Text excerpt:
==========

A Sentimental Invitation Part III-b

A Sentimental Invitation Part III-b

Recap

 To Recap, Part I, I was the evangelist, Part II, I constructed a viable simple Na?ve Bayesian Classifer, Part III-a, I introduced a bit of Algebra and motivated a) a definition of Bag of Words in terms of a commutative Syntactic Monoid and b) gave an example of a simple language in which it is clear that the language itself is not commutative.  In this instalment, I’ll introduce the notion of a Sentimentally Recognizable language.  

Disclaimer repeated and Prelude to Fun

Now, I warned you that Part I would be easy, Part II a bit less so, and Part III not so easy. But trust me, the math behind this doesn’t take a lot of time to learn.  But, to appease my friends who aren’t excited about math, or those who are but find this boring, I’ll serve up one little preview of a fun exercise.  I used to read the blog of one John Baez- a very talented mathematician and physicist at UCR.  I’m a bit biased as he’s into Category Theory.  In any event, he cracked me up (no pun intended) with his notion of a crackpot index.  It got me wondering: could we build an algorithm that has been trained on a supervised basis to detect crackpot behavior? We shall see, as I intend to hack out a Web App that will allow you, the reader, to copy and paste suspected crackpot writings and “train” the algo yourself.  Now, I warn you, and I know some of my friends out there are a bit mischievous at best, I will be checking to see if you copy and paste my work, this work, into the app.  I am not a crackpot.

Sentimentally Recognizable

For ease of referral, the language we introduced at the end of Part III-a consisted of all the sentences you could write of one of the two forms: 

  1. This <noun> is not good but is rather bad.
  2. This <noun> is not bad but is rather good.

Let’s call this language L.

An essay in L would not be very interesting.  As an example of such a fine piece of work would be:

“This book is not good but is rather bad. This dog is not bad but is rather good.  This car is not good but is rather bad.  This mathematician is not bad but is rather good.  Etc etc”

 We encoded this into the following: {n,g,b} would be the alphabet (if one is thinking of things in terms of language theory) or dictionary (if one is thinking of things in terms of sentiment). I’m simplifying as n could be any noun from some set of nouns, but we lose no mathematical generality by assuming one noun in what follows.

==========

Data listing:
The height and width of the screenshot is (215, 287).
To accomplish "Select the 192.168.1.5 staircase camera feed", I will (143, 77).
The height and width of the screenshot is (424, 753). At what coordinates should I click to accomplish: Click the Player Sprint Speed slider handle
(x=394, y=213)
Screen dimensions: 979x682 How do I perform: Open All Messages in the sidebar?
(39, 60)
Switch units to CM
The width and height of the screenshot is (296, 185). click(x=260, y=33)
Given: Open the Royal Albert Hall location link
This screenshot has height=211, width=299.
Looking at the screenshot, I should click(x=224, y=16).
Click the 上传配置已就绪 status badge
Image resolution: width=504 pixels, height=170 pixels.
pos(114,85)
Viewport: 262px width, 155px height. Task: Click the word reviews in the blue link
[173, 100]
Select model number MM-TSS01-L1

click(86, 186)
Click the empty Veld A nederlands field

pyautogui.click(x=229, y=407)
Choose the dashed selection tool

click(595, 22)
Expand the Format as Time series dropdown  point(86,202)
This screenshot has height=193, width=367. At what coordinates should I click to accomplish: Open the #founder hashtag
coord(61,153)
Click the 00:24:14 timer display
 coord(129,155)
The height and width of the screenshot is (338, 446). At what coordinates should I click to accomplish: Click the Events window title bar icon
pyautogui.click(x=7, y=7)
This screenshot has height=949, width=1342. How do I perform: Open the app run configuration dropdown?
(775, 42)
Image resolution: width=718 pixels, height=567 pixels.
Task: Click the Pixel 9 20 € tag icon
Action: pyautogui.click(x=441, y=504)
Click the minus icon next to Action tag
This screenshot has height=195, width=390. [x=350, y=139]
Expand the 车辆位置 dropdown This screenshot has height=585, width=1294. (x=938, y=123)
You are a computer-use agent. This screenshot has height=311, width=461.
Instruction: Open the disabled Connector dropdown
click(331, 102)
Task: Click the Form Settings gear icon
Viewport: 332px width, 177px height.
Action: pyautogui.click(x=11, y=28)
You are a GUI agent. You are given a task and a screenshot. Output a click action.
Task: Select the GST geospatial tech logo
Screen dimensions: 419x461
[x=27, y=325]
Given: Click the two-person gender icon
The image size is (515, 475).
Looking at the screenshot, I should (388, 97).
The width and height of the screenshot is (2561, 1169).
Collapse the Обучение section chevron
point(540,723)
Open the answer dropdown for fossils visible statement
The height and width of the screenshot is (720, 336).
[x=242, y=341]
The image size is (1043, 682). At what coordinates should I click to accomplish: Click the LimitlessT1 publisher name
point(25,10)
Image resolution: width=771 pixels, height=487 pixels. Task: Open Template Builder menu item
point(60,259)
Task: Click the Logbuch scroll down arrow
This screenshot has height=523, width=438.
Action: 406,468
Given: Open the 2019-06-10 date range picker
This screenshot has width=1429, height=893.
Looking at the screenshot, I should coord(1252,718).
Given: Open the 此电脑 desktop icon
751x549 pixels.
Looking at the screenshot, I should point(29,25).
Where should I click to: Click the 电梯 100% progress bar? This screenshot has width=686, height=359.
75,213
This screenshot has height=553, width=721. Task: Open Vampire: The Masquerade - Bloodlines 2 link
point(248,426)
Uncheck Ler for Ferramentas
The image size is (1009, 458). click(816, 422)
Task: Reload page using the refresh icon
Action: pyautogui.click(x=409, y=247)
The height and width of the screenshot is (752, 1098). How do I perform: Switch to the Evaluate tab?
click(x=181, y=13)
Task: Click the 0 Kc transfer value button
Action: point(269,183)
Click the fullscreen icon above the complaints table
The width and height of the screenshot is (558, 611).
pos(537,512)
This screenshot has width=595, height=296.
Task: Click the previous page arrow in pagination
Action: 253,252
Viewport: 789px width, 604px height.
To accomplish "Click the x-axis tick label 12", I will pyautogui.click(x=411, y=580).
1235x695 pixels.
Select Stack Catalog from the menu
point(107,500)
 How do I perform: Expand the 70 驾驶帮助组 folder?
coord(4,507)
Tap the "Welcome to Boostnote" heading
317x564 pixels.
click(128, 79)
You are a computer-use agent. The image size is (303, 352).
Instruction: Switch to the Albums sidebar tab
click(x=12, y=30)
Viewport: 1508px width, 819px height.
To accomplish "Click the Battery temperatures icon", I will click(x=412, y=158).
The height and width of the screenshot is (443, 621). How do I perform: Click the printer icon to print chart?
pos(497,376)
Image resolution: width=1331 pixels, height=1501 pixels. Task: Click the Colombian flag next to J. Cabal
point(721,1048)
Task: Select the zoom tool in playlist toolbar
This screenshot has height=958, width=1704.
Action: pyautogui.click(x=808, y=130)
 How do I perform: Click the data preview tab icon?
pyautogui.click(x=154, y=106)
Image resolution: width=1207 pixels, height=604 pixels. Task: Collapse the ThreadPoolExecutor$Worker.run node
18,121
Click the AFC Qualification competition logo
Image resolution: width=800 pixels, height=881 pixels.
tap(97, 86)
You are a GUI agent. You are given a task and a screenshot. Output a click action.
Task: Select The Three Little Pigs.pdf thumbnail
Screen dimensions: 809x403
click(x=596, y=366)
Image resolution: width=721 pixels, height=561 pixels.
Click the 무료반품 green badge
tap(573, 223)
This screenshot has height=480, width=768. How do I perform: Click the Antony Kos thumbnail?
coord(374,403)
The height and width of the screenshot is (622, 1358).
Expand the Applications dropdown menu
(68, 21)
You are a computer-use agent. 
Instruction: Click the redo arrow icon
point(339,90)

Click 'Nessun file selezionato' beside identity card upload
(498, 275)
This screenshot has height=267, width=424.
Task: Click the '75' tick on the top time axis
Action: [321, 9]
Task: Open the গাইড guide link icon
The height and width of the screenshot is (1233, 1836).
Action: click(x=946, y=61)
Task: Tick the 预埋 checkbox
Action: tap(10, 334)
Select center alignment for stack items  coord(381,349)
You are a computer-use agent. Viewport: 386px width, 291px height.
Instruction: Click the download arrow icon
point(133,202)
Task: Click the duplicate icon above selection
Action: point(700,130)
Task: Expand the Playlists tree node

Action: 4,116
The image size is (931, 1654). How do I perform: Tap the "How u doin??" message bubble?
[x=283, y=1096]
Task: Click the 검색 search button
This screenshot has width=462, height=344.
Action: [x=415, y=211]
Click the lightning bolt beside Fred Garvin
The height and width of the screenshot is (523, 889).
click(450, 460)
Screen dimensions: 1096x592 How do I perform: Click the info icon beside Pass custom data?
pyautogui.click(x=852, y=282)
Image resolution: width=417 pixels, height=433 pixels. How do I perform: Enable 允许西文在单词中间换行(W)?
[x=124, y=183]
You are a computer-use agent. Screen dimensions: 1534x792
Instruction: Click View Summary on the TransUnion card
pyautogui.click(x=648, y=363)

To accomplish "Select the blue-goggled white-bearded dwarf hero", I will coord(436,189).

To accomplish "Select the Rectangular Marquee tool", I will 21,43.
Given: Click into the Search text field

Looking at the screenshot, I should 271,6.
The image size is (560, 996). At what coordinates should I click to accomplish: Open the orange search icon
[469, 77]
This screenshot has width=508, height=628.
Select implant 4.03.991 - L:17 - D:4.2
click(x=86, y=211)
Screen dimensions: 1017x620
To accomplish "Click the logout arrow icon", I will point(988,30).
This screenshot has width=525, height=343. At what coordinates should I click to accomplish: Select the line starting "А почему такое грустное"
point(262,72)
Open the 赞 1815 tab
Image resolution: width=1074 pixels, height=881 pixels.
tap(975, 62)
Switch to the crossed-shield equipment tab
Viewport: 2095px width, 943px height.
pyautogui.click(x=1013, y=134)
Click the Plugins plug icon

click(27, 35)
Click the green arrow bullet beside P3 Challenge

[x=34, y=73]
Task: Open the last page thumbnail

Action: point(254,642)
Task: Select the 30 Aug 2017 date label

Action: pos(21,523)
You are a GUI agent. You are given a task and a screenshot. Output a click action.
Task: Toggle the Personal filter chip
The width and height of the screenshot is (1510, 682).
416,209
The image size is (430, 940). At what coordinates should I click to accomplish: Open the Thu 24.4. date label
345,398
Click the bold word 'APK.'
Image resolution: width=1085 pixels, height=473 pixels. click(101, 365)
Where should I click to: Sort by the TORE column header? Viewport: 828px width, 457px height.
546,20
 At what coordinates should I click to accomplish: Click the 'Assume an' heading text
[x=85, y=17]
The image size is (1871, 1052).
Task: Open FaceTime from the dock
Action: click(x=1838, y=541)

==========

Task set:
1: Answer these questions using the blog post on sentiment classification:
(a) According to the recap, what notion does this installment introduce?
(b) Which idea of John Baez's does the author say cracked him up?
(c) What set serves as the alphabet or dictionary when the language L is encoded?
2: Write the next few paragraphs of the blog post on sentiment classification, beginning right after its final sentence.

Task-by-task results:
1:
(a) The notion of a Sentimentally Recognizable language.
(b) His notion of a crackpot index.
(c) {n,g,b}

2:
 In Part III-a, I drew a rather ugly looking automaton that recognizes L.  The diagram below to the left is a much cleaner representation of the same automaton, but I have not included (the important) state that represents “Gibberish”.   An automaton by definition has the property that for every state and every letter, there is an “arrow” emanating from that state to another state and labeled with that letter.  Thus, as a convention here, anywhere you don’t see a letter-labelled arrow emanating from a state, this will mean there should be an arrow labelled with that letter going into (an invisible) “Gibberish” state.  This convention is driven purely by a desire to make the diagrams pretty and less cluttered.  The other point is that I carefully noted in Part III-a that the automaton is an automaton that recognizes L;  It’s not the minimal automaton, since we don’t really need two different accepting states (below left in green).  The automaton on the right, however, is the minimum automaton that recognizes L, and visually we can see that it is obtained by “collapsing” the two accepting states on the left as one state on the right.

 

I get (and someone can check) that the Syntactic Monoid of the language has the following properties (in particular there are 20 elements):

Notes:

  1. I worked out the members by hand.
  2. I got a bit lazy and built a program to compute relations.
  3. I have not listed all relations in the table.
  4. Member whose ID is 5 is a “zero” of the monoid.
  5. Member whose ID is 8 shows the core commutivity relation. I think all other elements of commutivity stem from this.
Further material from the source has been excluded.